While the rest of the social networking world has largely become flooded by single-purpose services—an app for sharing photos, an app for posting short videos, an app for finding dates—Tumblr has always been more open-ended in terms of what you can do with it. And because of that, it’s produced a community of users who rally around creativity and common obsessions. Unlike profile-based services like Facebook or LinkedIn, Tumblr has always been more about creative expression and not necessarily about real-world personal branding.
“They’re inventing whole identities on top of Tumblr,” Tumblr founder and CEO David Karp says of the service’s user base. “They don’t want to put their email address up, and they don’t want to set up a second Snapchat account or god forbid link anybody to their Facebook. They’re sometimes inventing whole new creative brands. Sometimes they’re kids who are just finding their voice in the world. They’re exploring, sometimes they have multiple identities. Different facets of their personality that they’re out there expressing. Sometimes it’s creating the creative identity of the artist or the band. It makes sense that people don’t always want to attach that to their drivers’ license identity.”
Because Tumblr is such a unique social platform, the way its users communicate is also different—and we're about to test that. Launching today to a limited pool of users, the Tumblr messaging feature will replace the service’s existing messaging platform, which is called Fan Mail. It’s a fairly big shift: Fan Mail is more like an email client, while the new messaging platform allows users to talk to each other in real-time.
The messenger itself is bare-bones, as it simply lets you type text and share links to Tumblr posts; it’s not like a mini-Tumblr within Tumblr. It also only supports one-on-one chats at the moment, although Tumblr engineer and product manager Steve Moncada says that group messaging and support for in-line GIFs and videos are on the horizon.
To get to it, you click a smiley-inside-a-chat-bubble icon in Tumblr’s web nav bar or on the bottom menu of its mobile app. There are Tumblr-like spins to the messenger, such as the fact that a chat window will retain the style and color of each user’s Tumblr blog. And even though the messenger itself is really simple, Karp expects to see some complex creativity spin out of it.
“It’s amazing how consistently we’re surprised when we actually open stuff up beyond these walls,” Karp says. “You’re not on here talking to your family with the expectation that this is a private space, and because it’s such an insanely witty, creative, and fun community, I’m really excited to see more and more screenshots of these Tumblr messages starting to show up... I think there will be a whole other dimension to the humor and the intellect, the wit that’s going on on Tumblr.”
Unlike Facebook Messenger or services like WhatsApp, Karp says this is a tool for connecting people who actually don’t know each other in the real world.

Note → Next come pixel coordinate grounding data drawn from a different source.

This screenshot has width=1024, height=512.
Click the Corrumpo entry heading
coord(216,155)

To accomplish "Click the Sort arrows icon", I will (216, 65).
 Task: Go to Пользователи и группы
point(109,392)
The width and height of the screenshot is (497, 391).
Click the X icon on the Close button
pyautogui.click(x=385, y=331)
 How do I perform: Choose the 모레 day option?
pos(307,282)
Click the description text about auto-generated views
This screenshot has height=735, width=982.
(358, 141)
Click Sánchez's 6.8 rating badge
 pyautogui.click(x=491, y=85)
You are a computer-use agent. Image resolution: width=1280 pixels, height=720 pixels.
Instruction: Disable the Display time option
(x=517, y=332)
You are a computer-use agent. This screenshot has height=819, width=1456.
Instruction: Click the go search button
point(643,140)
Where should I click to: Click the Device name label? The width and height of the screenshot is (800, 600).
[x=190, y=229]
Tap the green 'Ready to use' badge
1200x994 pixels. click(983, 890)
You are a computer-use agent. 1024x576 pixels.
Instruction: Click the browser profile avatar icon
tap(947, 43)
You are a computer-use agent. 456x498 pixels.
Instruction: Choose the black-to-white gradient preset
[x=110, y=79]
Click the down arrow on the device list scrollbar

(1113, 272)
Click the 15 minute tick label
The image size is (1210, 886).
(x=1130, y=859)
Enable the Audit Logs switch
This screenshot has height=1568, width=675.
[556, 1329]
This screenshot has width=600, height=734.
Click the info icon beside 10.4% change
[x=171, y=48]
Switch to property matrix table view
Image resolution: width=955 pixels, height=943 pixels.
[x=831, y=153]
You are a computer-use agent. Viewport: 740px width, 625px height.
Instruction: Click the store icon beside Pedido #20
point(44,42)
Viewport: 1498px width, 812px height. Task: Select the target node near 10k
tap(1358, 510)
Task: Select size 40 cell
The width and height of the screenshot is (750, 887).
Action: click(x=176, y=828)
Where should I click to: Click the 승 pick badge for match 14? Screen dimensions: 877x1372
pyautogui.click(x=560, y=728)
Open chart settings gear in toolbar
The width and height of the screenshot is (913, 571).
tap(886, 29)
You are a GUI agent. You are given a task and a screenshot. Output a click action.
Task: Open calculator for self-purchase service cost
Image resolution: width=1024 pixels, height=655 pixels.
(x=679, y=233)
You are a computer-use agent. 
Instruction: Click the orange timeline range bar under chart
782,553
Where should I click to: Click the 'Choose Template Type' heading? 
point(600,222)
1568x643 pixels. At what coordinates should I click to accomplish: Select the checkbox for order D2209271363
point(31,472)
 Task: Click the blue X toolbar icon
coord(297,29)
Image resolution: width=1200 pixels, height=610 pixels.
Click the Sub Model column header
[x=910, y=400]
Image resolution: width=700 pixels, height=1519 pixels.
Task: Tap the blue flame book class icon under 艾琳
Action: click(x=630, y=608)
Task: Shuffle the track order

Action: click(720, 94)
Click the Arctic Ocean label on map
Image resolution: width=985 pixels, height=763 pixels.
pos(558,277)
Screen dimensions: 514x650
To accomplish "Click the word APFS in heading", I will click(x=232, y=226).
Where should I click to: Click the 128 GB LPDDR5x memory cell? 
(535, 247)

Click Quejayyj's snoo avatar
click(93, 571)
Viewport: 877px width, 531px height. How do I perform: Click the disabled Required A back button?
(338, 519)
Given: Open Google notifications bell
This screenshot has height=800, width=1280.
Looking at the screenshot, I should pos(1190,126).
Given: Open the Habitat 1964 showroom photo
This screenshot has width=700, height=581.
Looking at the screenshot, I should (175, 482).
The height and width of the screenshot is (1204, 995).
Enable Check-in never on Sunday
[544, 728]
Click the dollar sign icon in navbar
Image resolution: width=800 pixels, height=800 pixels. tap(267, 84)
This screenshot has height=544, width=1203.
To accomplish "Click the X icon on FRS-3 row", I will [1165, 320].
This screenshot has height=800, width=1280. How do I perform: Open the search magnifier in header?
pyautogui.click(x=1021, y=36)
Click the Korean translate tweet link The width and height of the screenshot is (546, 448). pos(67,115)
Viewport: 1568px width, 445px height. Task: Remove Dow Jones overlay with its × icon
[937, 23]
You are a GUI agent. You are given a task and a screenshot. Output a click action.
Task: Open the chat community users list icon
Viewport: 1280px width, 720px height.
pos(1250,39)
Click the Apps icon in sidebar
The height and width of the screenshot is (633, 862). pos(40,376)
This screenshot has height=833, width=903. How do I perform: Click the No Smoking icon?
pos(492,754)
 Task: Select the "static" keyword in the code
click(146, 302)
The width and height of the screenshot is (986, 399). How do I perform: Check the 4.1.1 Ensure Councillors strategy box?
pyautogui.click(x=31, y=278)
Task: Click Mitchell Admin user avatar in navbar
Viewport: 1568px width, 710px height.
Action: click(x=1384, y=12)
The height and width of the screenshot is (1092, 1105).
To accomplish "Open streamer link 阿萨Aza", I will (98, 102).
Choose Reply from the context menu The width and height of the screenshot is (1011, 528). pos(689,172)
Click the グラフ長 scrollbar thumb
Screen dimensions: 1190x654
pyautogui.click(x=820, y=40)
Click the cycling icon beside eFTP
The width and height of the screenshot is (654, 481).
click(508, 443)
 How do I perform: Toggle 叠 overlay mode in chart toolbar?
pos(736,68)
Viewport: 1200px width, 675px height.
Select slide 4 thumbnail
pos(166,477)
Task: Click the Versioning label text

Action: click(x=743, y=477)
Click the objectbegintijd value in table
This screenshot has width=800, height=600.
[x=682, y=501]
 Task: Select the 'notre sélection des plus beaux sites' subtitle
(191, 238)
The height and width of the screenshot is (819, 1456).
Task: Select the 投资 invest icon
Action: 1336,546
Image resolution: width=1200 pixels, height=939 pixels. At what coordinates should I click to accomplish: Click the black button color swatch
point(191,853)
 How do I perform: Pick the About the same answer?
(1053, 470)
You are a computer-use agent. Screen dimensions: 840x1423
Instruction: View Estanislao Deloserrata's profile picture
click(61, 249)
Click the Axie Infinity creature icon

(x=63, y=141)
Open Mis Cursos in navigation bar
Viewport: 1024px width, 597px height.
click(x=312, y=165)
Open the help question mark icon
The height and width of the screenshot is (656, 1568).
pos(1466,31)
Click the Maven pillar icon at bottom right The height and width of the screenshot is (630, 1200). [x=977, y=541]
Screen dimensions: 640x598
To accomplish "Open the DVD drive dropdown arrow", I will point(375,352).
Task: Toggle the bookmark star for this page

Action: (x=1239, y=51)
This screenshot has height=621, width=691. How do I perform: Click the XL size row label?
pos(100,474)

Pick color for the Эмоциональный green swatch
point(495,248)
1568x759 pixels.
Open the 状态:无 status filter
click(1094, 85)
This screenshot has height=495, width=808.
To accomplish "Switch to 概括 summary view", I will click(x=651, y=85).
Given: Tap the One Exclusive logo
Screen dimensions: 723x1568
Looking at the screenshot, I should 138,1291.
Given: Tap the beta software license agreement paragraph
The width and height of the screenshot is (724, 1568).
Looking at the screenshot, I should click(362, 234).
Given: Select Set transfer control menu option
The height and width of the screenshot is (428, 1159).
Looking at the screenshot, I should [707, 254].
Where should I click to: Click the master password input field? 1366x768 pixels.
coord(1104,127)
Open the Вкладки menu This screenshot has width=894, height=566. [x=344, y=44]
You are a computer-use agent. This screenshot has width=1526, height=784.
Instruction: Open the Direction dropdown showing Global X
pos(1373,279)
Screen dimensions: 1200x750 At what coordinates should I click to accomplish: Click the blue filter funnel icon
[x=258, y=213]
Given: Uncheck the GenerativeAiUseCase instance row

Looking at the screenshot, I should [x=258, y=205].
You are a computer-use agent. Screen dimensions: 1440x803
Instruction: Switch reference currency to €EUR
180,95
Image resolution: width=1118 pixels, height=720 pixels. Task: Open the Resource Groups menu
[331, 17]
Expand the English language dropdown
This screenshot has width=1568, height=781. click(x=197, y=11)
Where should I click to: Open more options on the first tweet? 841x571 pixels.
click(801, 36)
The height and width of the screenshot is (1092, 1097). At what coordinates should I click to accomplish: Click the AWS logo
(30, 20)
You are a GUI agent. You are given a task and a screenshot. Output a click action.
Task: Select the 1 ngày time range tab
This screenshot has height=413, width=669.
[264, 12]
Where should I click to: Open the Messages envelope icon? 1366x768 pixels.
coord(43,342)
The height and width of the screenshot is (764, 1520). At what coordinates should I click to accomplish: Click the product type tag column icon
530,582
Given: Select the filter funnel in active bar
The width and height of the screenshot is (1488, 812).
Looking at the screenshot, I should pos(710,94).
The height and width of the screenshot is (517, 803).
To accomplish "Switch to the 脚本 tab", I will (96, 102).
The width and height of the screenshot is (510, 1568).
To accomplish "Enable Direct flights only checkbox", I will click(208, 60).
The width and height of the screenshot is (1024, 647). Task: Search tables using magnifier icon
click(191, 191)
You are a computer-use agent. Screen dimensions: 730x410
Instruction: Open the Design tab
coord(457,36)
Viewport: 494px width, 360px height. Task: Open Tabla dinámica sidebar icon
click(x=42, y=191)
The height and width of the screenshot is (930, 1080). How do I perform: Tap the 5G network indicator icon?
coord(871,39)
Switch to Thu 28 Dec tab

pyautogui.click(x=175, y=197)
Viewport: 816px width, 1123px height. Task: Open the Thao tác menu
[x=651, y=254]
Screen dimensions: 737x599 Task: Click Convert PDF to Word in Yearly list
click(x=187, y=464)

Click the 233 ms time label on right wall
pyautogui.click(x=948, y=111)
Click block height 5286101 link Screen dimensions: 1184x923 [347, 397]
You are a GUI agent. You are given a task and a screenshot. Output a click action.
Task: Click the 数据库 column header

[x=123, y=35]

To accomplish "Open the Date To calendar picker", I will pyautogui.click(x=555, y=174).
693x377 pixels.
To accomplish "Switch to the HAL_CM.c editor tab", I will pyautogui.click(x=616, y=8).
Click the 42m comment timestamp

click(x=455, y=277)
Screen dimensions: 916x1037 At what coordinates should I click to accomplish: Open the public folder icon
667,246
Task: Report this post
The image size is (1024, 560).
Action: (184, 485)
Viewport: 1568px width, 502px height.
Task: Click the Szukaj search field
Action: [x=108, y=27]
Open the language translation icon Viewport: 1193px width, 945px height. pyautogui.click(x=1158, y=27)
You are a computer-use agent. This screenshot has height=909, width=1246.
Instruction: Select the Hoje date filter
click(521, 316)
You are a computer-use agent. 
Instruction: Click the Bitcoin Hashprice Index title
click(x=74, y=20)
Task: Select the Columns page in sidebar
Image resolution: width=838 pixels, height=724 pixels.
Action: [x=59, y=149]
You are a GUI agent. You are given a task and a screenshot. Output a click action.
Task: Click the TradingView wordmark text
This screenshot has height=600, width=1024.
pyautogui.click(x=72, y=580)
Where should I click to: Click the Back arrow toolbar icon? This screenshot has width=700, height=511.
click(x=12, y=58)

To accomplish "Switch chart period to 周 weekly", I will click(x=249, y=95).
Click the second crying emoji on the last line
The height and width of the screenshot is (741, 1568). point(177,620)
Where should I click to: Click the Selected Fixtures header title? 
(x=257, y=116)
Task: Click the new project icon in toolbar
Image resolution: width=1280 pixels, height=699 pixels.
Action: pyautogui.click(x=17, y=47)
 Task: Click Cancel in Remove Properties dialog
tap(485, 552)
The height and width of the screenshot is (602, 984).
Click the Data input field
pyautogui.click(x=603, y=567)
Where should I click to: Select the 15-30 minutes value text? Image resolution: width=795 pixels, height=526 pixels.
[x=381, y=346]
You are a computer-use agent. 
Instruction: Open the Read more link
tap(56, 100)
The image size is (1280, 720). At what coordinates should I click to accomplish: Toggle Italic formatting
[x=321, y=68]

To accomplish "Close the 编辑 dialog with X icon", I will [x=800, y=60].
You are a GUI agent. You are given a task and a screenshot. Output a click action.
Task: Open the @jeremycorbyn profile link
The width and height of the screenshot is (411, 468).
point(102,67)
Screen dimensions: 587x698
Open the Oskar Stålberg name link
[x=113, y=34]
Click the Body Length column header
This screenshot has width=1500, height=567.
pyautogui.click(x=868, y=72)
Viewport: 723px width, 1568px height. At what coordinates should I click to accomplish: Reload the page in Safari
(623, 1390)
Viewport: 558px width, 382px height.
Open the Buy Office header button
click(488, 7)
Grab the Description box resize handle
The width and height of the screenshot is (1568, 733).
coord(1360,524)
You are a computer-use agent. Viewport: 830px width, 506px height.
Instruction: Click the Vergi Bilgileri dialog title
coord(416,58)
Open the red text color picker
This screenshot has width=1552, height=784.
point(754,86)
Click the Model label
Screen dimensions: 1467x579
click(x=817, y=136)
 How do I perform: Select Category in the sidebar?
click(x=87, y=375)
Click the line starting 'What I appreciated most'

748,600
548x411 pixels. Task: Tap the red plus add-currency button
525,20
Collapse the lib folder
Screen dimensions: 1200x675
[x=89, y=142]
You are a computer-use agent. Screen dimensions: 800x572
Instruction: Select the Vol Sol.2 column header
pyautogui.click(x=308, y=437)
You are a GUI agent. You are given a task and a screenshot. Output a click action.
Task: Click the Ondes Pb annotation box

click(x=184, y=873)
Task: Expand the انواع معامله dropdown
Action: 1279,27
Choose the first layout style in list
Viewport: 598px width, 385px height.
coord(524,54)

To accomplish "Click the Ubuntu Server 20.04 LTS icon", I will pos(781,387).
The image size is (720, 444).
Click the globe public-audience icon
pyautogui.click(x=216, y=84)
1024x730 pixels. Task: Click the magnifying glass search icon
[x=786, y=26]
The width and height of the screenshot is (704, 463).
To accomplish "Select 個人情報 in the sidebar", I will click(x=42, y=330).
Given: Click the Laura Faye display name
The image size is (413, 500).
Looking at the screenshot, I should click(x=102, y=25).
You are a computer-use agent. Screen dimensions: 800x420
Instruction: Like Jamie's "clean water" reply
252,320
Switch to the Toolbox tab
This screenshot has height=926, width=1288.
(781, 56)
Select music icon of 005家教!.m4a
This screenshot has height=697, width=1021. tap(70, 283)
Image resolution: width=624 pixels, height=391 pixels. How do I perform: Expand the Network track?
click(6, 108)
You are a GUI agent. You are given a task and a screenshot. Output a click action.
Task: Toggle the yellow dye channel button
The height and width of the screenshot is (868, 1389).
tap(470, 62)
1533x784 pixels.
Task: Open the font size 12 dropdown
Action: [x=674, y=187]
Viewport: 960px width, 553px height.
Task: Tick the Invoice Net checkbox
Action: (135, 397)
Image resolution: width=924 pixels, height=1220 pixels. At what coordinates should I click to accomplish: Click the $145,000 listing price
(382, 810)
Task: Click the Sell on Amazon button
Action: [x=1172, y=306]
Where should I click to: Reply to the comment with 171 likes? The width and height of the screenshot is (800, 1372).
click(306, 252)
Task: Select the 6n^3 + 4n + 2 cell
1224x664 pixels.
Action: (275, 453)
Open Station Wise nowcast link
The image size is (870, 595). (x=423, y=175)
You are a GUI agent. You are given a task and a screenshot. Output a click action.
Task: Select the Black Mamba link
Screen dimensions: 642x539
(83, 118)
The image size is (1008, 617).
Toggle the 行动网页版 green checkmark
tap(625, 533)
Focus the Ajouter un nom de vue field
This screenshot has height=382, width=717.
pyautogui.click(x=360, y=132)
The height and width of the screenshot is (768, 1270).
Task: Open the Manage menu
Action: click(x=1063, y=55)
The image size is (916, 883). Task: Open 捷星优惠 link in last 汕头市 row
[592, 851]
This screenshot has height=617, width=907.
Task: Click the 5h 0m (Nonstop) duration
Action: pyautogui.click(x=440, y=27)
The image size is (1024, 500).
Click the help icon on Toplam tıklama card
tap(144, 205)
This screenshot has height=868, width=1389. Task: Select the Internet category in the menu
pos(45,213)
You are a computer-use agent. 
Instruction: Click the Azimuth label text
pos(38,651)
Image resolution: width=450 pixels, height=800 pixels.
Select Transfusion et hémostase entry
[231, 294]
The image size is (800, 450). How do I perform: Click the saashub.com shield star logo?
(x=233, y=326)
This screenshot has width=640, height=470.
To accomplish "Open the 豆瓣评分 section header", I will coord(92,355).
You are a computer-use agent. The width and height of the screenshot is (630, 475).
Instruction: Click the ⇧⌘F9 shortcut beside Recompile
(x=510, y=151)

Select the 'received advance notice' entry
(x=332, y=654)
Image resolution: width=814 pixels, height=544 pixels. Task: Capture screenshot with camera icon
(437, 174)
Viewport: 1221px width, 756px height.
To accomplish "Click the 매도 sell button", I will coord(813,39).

They may have the same interests and often reblog each other’s work, but have never met in real life. With that in mind, adding instant messaging to Tumblr’s roster of services changes its identity a bit—it’ll be more of a way for creative types to connect over shared interests—but Karp thinks it’s a natural evolution. He says Tumblr has always adapted to how his users were using it.
“We started as a publishing platform,” Karp says. “Sign up, create a blog, we’ll SEO it and then people can find it on Google. It went from that to, shit, there are all these blogs on Tumblr that we love. We were bookmarking them, and we were trying to follow them on RSS, and it just sucked. It just didn’t do these blogs justice. So we added the following feature and all of a sudden, that became most of the traffic and time spent on Tumblr.
“The last thing I ever expected to be or look like was a social network,” Karp says. “But lo and behold, when you have communities of strangers coming together over the stuff they’re obsessed with, they form real relationships. They become friends, they get married, they collaborate together. Our feature set is always just following whatever new behavior that’s started to emerge. I think that behavior’s already there.”
Karp says the tool was born out of direct feedback from Tumblr users in the past few years—he says it’s been the most-requested feature. At first, his team didn’t see the point of adding yet another messaging app to the already crowded fray. But the Tumblr tool isn’t meant to be a standalone messenger.
“We’re not trying to take on Facebook through Tumblr messaging,” says Karp. “It’s really organized around this community of strangers who are obsessed with the same stuff, and being able to find each other and talk to each other… This should be the central feature, this should be the backbone for all the user-to-user and user-to-group interactions happening on Tumblr. So there’s a very ambitious roadmap for it.”